I am several different kinds of Those People when it comes to my phone. Along with being one of Those People who’s got a really complicated ergonomic organizing system for my app icons, and one of Those People who sets their phone to grayscale to keep the from using it too much, I’m also one of Those People who’s replaced all the most basic iOS apps–Mail, Camera, Voice Memos–with more feature-rich third party alternatives.
Of course, being one of Those People means that I’m not only smug and superior about doing these things, but I also feel compelled to explain to you why I’m a smarter and better person for doing them. So let me tell you about my favorite weather app.
Dark Sky is made for people like myself: information junkies with a dash of control freak. When you open it you see the current temperature, a brief but detailed forecast for the next hour (“Mostly cloudy. Nearest precip is 19 mi to the southeast.”), and an hour by hour forecasts for temperature, wind, humidity, UV index, and chance of precipitation. Swipe left and you see the forecast for the week. Swipe right and you see your current location on a globe, with radar representations of weather patterns rendered in a vivid sunset palette, that you can spin around, zoom in and out, and rewind and fast forward through time.

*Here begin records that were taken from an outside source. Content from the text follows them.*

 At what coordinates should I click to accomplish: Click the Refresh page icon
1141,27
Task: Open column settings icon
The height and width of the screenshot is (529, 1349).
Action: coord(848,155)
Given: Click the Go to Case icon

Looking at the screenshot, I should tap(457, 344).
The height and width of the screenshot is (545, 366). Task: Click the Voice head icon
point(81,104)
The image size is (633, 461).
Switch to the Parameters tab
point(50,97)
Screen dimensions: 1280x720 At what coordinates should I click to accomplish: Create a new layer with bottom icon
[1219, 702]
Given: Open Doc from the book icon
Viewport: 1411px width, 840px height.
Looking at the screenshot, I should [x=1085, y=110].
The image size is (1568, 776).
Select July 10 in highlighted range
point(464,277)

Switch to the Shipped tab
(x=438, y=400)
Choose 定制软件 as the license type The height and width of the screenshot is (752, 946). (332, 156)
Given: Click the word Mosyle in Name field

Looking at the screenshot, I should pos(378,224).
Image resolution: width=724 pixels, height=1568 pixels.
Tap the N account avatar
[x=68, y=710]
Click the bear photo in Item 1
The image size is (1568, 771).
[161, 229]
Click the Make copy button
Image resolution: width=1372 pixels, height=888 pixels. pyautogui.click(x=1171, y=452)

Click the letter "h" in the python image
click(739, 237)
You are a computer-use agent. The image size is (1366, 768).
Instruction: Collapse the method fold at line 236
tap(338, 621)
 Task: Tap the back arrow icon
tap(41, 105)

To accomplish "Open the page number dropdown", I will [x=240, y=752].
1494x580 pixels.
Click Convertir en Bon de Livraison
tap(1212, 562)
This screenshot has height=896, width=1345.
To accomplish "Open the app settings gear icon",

You can set custom alerts that will let you know when, for instance, the temperature drops below freezing, or there’s supposed to be so much UV that you’ll want to wear sunscreen. (Or, alternatively, you could program it to tell you if it’s going to be a perfect day out that might be worth ditching work for.)
There are so many cool features about Dark Sky that I would say it’s hard to pick my favorite, except that there’s one feature that’s clearly the best. When you open the window to enter the location you want the weather report for, the app not only offers a button to choose Your Current Location, but one suggesting an interesting weather event happening somewhere in the world that with a press will give you all the relevant information and find it on the globe for you. The Interesting Weather button is one of my favorite things on my phone.
Sometimes the suggested weather event is really exciting, or at least there’s a lot of implied excitement. Dark Sky doesn’t offer any editorializing about what the weather’s doing (no crazy CGI visualization of what might be happening, or featured tweets from the location in question), it just says what it’s doing. But the hot pink arm of a tropical storm reaching out towards Jakarta is packed with unspoken drama, an implied story about a big nasty piece of weather meeting an overcrowded megalopolis with dodgy infrastructure.
Other times, “interesting” is more relative. Right now the town of Tallulah in the northeastern corner of Louisiana’s about to get hit by a storm. It looks like it’s supposed to rain all night but the worst of it should be over within an hour. It’s considerably less dramatic, but the radar image is pretty.
I can’t speak for why anyone else would care to get information on weather happening in a random part of the world that couldn’t conceivably have any direct bearing on their lives in any way, but I find it soothing. (At least when it doesn’t seem likely that the weather’s going to kill a shit ton of people.) Sometimes I’ll zoom in and out on the radar map to check out the system’s ripples and waves. Sometimes if I’m bored and the place seems interesting I’ll Wikipedia it and find out interesting facts about it. But sometimes I’m just content to know that Louviers, Colorado (or Mexico City, or Michigamme, Michigan) is in for a rainy afternoon.
But what I like even better than what the Interesting Weather feature does is that it simply exists. Someone at Dark Sky had the foresight to know that out of all of the info junkies and weather nerds who’d be willing to drop $3.99 on an app that basically just does what a ton of free apps do (but in much more detail), there would probably be a bunch who might be happy to know that there’s interesting weather going on somewhere in the world. It doesn’t really matter where.
And that’s great. The more that apps–not just the ones everyone talks about, like Facebook or Twitter, but ones like the ones we use to check the weather a couple times a day–become ingrained into our lives, the more apparent it is how willing the people who run them are willing to act in ways that we don’t want them to, how little they give a fuck about how we feel about it. Being on Instagram when they switch to an algorithmic timeline that no one likes and refuse to give us a switch to turn it off, or on Facebook while they play games with our news feed just to see what happens, can feel like living in overlapping totalitarian dystopias run by power-mad nerds. The more that tech-bro authoritarianism seems to fill our air, the more Vonnegut-style humane grace there can be found in a little feature that doesn’t have any other purpose than to maybe brighten the day of someone using an app (but won’t get in their way if they don’t). Like a storm over Tallulah, Louisiana, sometimes I just like knowing it’s there.